The Australian government has announced that it will be providing AU$12 million in funding to build Wi-Fi and mobile coverage across trains in New South Wales.
"This program will establish mobile and internet connectivity along the train route between Hornsby and Wyong," the federal government said in its Budget 2017-18 on Tuesday.
Under the project, AU$5 million will be given towards the project in 2017-18, AU$5 million in 2018-19, and AU$2 million in 2019-20.
According to the Budget 2017-18, expenses for the entire communication sub-function under the Department of Communications and the Arts and the Australian Communications and Media Authority are estimated to increase by 75.7 percent between 2016-17 and 2017-18; and 9.9 percent from 2017-18 to 2020-21.
"The estimated increase primarily reflects movement of funds for the Mobile Black Spots Program from 2016-17 into 2017-18 and increased expenditure for the Regional Broadband Scheme," the government said.
As such, communication expenses will amount to AU$696 million in 2016-17, AU$1.25 billion in 2017-18, AU$1.35 billion in 2018-19, AU$1.46 billion in 2019-20, and AU$1.47 billion in 2020-21, although the government did not break down what this would be spent on.
In regards to fixed-line connectivity, the government noted that it will be providing AU$7 million over four years to the Australian Competition and Consumer Commission to establish the Broadband Performance Monitoring and Reporting Program, which will collect and publish information comparing the speed and reliability of fixed-line retail broadband services delivered over the National Broadband Network (NBN).
"The cost of this measure will be recovered from fixed-line retail broadband service providers participating in the program through an increase in the Annual Carrier Licence Charge between 2018-19 and 2021-22," the government added.

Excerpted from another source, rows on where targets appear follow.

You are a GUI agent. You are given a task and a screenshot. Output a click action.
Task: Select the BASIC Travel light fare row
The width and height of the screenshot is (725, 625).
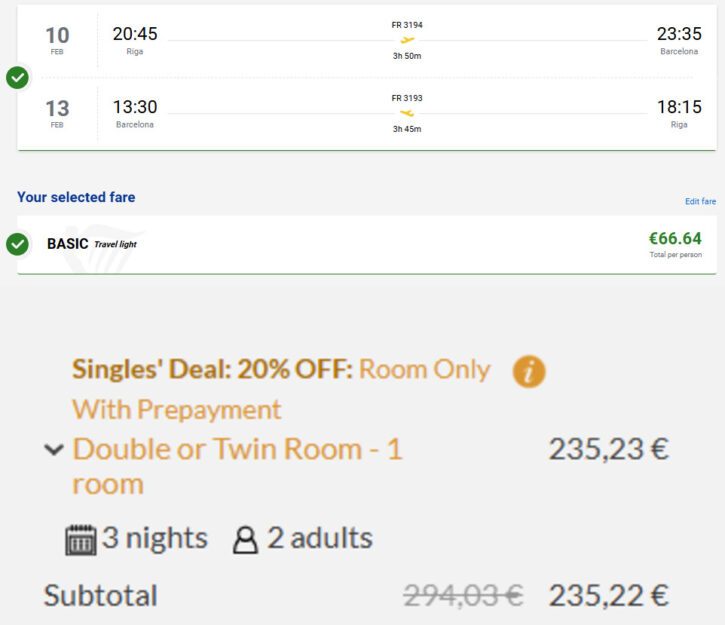(x=367, y=244)
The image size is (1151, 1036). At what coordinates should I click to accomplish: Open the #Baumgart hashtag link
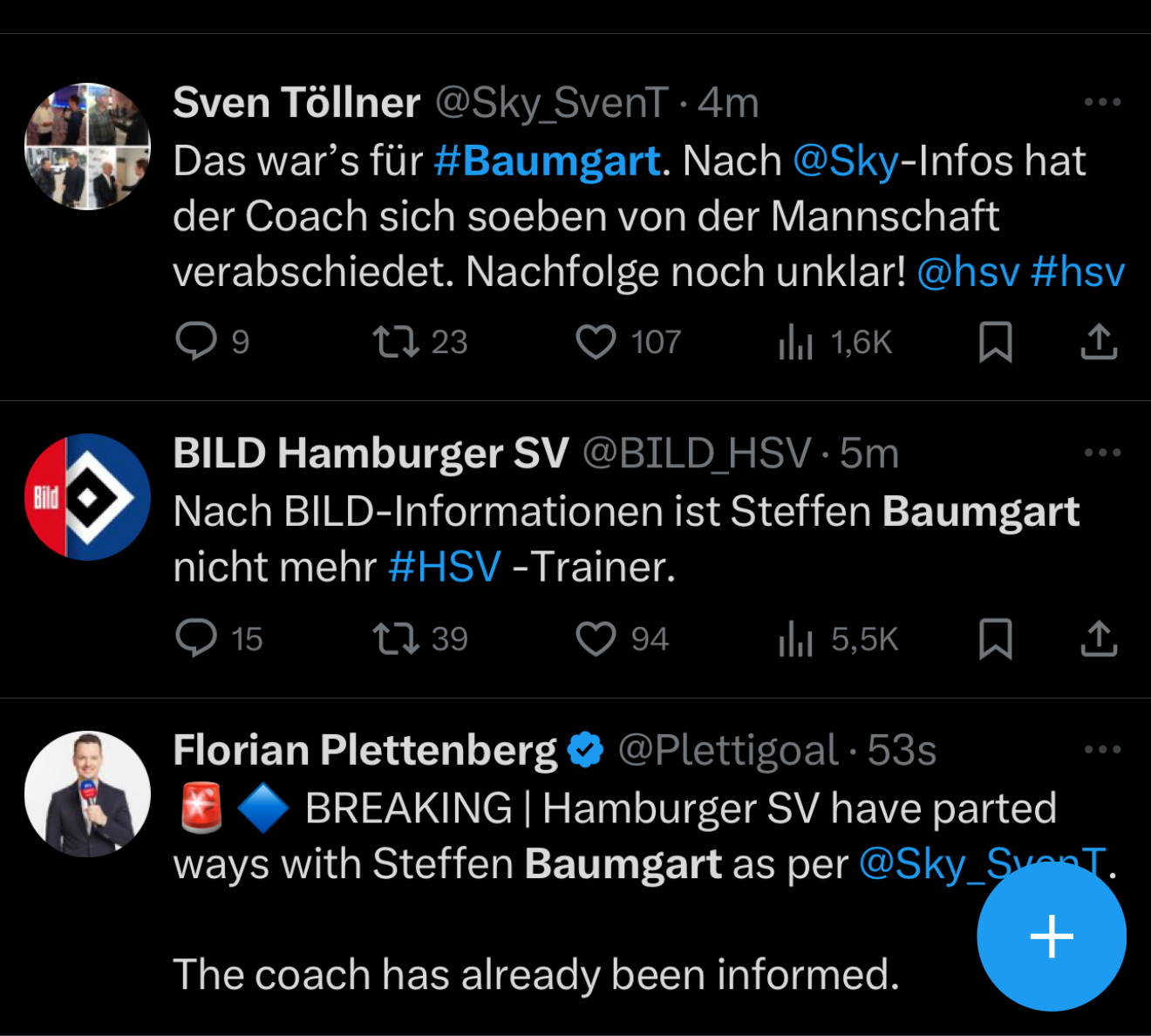(547, 161)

It also made note of its decision at the end of last year to provide the extra AU$19.5 billion needed for NBN to complete its rollout across the nation, as well as its deals with Optus and Telstra to incorporate the hybrid fibre-coaxial (HFC) networks into the NBN.
NBN had originally been given AU$29.5 billion in equity by the government, with the remaining AU$19.5 billion to be sourced through private debt funding by NBN itself once the government's funding ran dry.

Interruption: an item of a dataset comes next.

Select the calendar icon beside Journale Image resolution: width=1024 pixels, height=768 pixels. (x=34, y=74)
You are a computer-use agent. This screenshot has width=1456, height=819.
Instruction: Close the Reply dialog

"To help ensure that NBN can fully focus on the remaining rollout as it significantly ramps up, the government has decided to provide the remaining funding required to complete that rollout through a government loan to NBN Co Ltd on commercial terms," Finance Minister Mathias Cormann and Communications Minister Mitch Fifield said in November.
"In anticipation of a future privatisation of NBN as provided for in the NBN Companies Act 2011, it is expected that this loan will be re-financed by NBN on external markets in 2020-21."
The government said in its 2016-17 Budget that having to provide additional equity contributions if NBN failed to raise debt privately would impact Australia's financial position, but no mention of this was made on Tuesday.
"In the event that NBN is initially unable to raise the necessary debt on acceptable terms, interim funding support may be required," the government said in last year's Budget papers.
"Were it required, additional government financial support for NBN would have implications for the fiscal position, for example by increasing assets and liabilities on the balance sheet and, depending on the nature of support, could have positive or negative impacts on the underlying cash balance."
Other communications programs announced on Tuesday included Geoscience Australia, which is to deliver a platform to provide insights from satellite data into Australia's landscape and coastline.